= Exercise =
Please return every line of the records that contains the word "target".

= Data extracts =
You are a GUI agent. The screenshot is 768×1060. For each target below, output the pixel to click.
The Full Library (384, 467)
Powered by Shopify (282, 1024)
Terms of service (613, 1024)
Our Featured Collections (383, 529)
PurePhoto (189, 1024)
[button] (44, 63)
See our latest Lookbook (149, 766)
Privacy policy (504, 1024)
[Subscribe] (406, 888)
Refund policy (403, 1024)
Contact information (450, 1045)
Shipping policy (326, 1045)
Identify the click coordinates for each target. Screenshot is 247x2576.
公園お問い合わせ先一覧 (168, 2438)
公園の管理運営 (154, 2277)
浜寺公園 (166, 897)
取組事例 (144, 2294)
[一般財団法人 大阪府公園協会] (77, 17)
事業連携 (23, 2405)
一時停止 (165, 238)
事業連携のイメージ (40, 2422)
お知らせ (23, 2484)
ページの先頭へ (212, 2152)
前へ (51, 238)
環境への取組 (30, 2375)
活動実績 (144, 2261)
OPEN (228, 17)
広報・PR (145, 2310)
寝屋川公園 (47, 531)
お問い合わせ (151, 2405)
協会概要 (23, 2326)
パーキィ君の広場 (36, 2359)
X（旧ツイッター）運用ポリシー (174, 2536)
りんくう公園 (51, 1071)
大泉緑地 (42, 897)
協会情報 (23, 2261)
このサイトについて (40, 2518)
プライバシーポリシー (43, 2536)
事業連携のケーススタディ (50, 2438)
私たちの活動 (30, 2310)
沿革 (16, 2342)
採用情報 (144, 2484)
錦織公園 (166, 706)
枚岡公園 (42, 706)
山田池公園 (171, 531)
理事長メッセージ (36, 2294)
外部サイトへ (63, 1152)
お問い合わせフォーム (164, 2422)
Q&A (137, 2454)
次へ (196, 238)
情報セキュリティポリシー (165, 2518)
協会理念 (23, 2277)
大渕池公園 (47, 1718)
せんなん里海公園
==
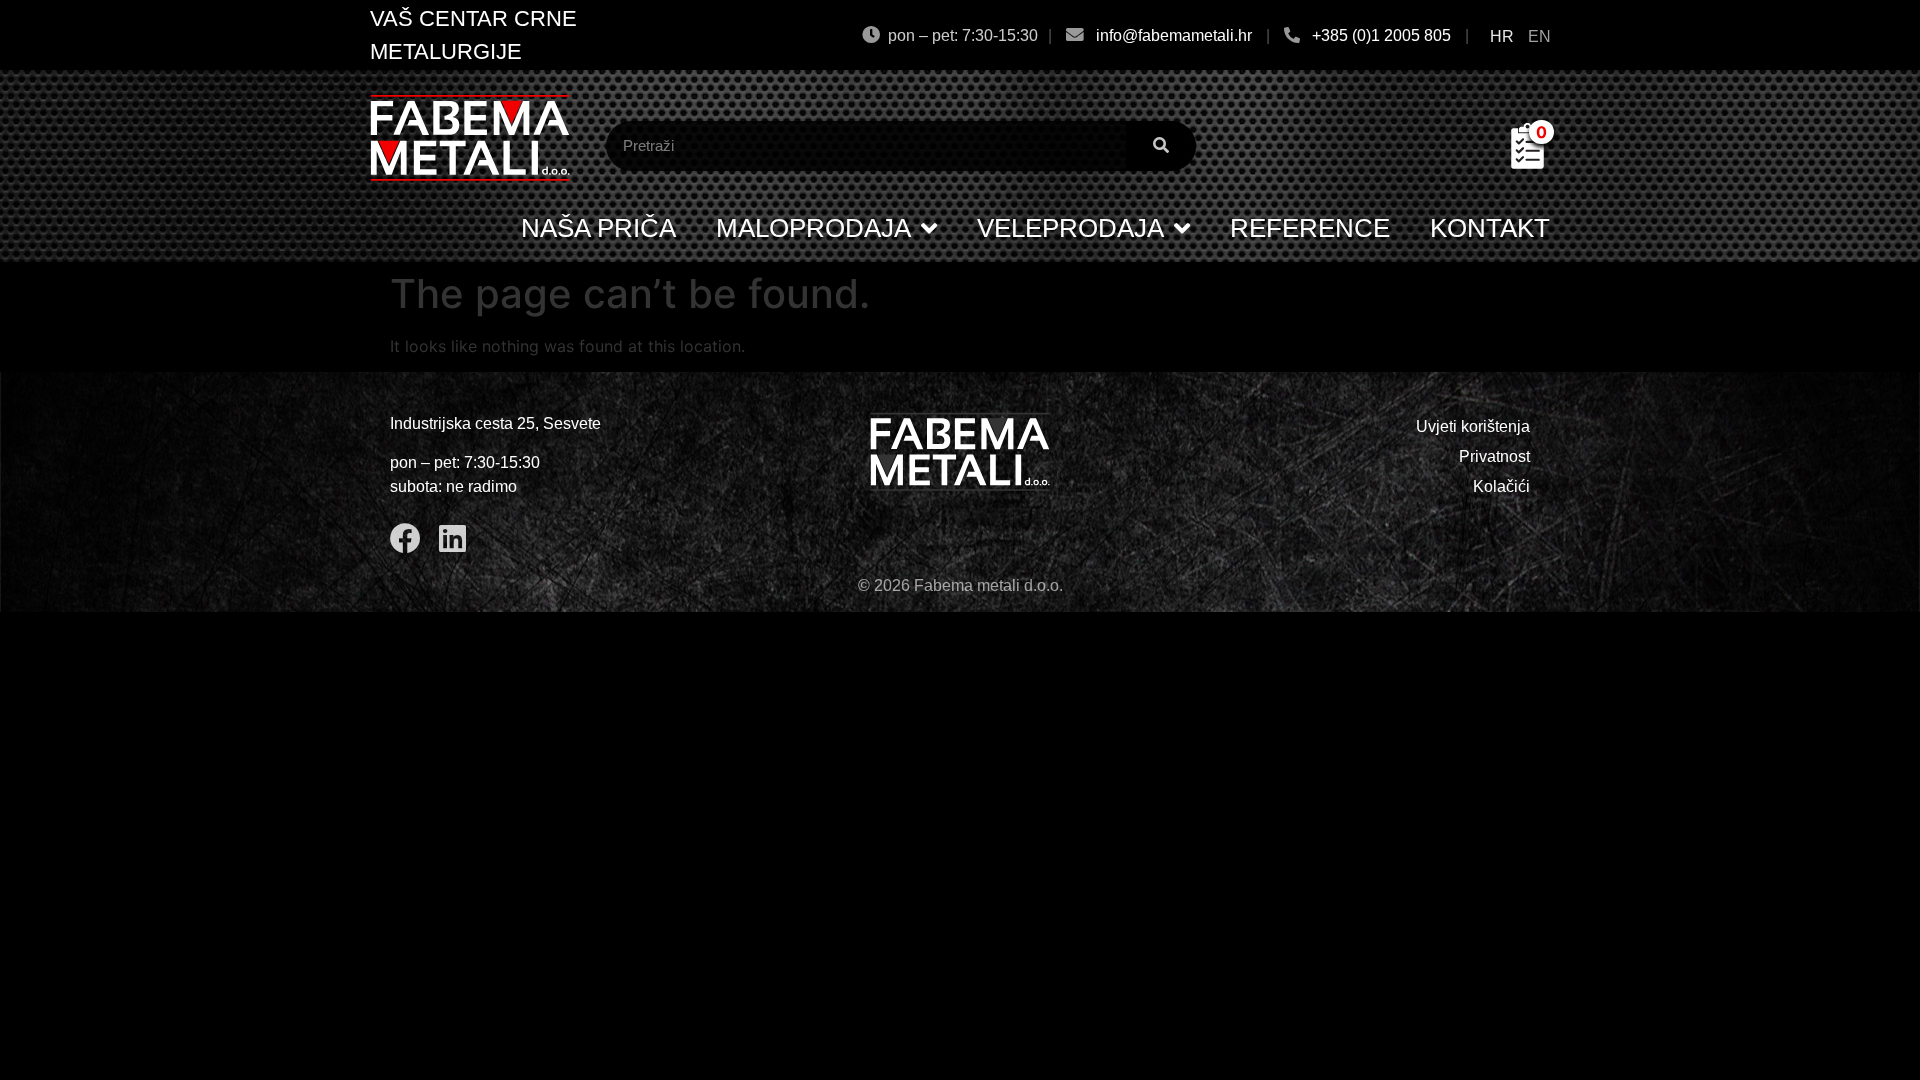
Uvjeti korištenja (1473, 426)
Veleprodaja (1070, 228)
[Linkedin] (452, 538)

= Response to the exercise =
You are a GUI agent. The screenshot is 768×1060. For each target below, output the pixel to click.
Identify the click coordinates for each target. Screenshot is 247x2576.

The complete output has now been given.